Requires-Dist: confluent-kafka>=2.13.0
Requires-Dist: pydantic>=2.12.5
Requires-Dist: typer>=0.20.1
Requires-Dist: kafklient[dev] ; extra == 'all'
Requires-Dist: kafklient[mcp] ; extra == 'all'
Requires-Dist: pyright>=1.1.408 ; extra == 'dev'
Requires-Dist: ruff>=0.14.7 ; extra == 'dev'
Requires-Dist: fastmcp>=2.14.1,<3 ; extra == 'mcp'
Requires-Python: >=3.12
Provides-Extra: all
Provides-Extra: dev
Provides-Extra: mcp
Description-Content-Type: text/markdown

kafklient
=========

Async Kafka utilities built on `confluent-kafka` (librdkafka).

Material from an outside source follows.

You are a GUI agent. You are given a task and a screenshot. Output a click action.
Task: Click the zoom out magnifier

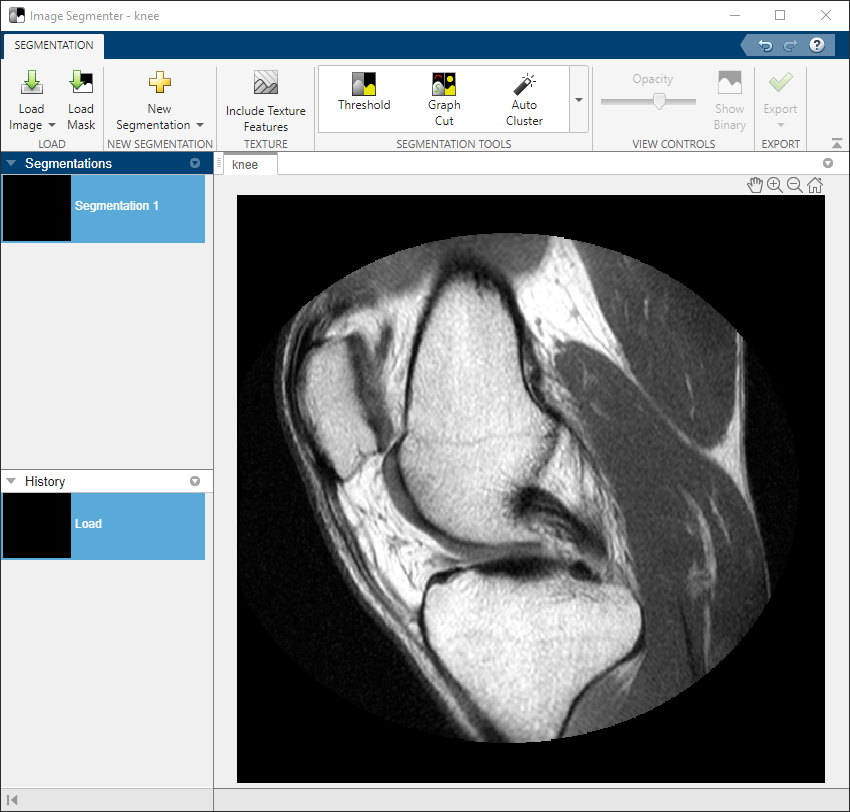tap(795, 185)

This library wraps the synchronous `Consumer`/`Producer` with dedicated thread executors so Kafka operations do not block
the event loop, and provides typed streams and RPC utilities via `Parser[T]`.

## What's inside

- **`KafkaListener`**: Subscribe to topics and stream parsed objects as `TypeStream[T]`.
- **`KafkaRPC`**: Send requests and await responses matched by correlation id.
- **`KafkaRPCServer`**: Consume request topics and produce responses to reply topics specified in headers.
- **MCP over Kafka (optional)**: Run MCP (JSON-RPC) over Kafka topics + stdio bridges via CLI (`kafklient mcp-client` / `kafklient mcp-server`).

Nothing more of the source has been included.